### Task directions:
Every line below needs to be printed again exactly, without any of its pictures.

------------------------------------------------

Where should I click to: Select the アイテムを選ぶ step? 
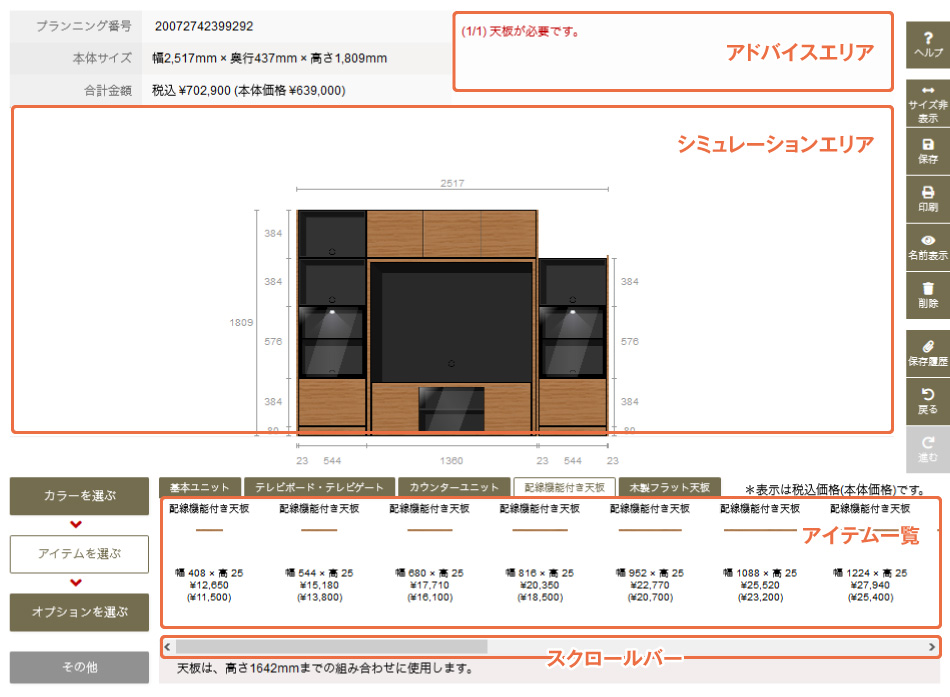(x=79, y=553)
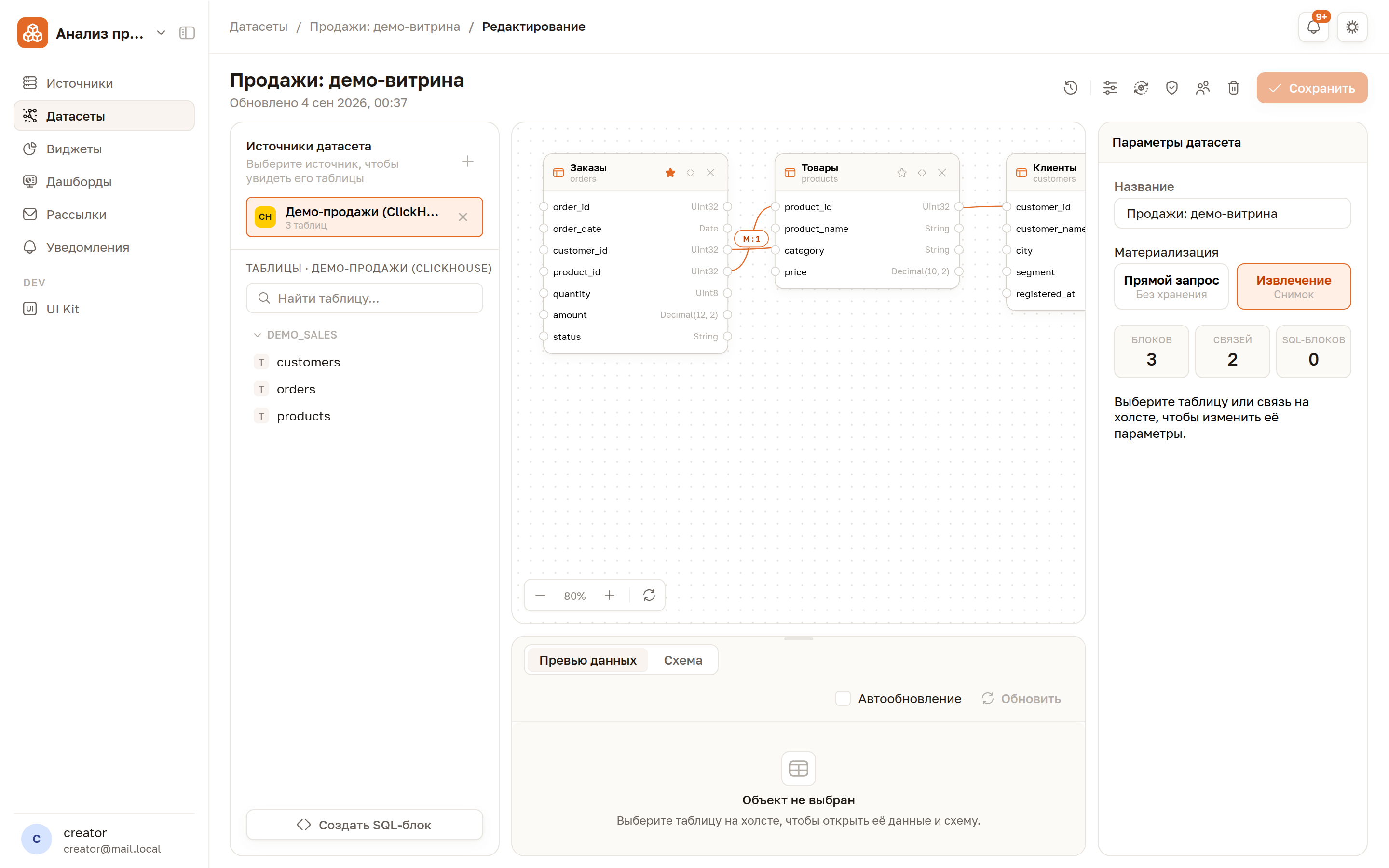Collapse sidebar panel icon
The image size is (1389, 868).
pos(187,33)
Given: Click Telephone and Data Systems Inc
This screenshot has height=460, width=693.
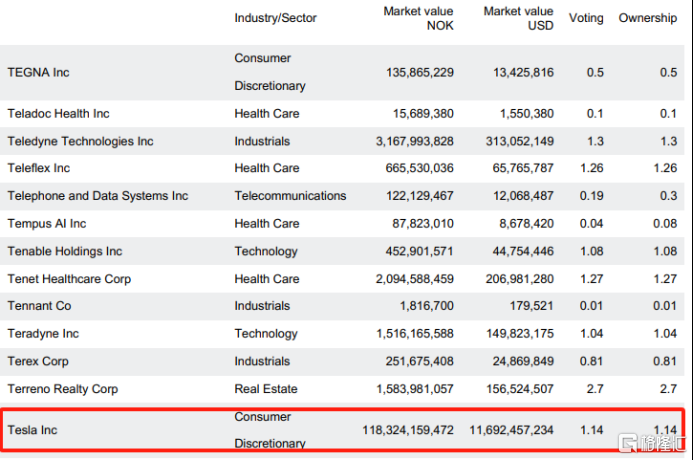Looking at the screenshot, I should (97, 196).
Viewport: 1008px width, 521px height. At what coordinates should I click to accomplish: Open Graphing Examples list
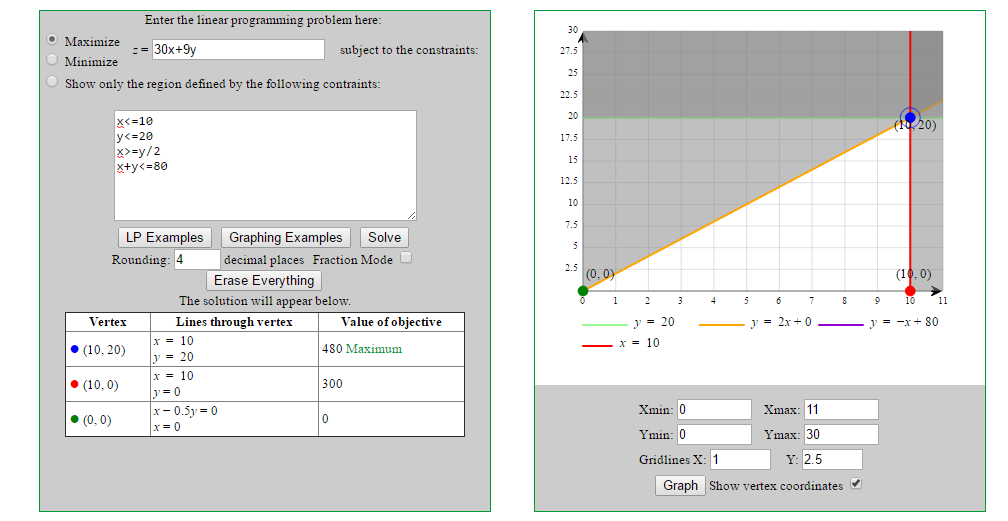(x=285, y=237)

------------------------------------------------

### Exercise response:
Where should I click to: Select the アイテムを選ぶ step? 
(x=79, y=553)
Collapse sidebar panel icon
The image size is (1389, 868).
pos(187,33)
Given: Click Telephone and Data Systems Inc
This screenshot has height=460, width=693.
Looking at the screenshot, I should (97, 196).
Viewport: 1008px width, 521px height. At what coordinates should I click to accomplish: Open Graphing Examples list
(x=285, y=237)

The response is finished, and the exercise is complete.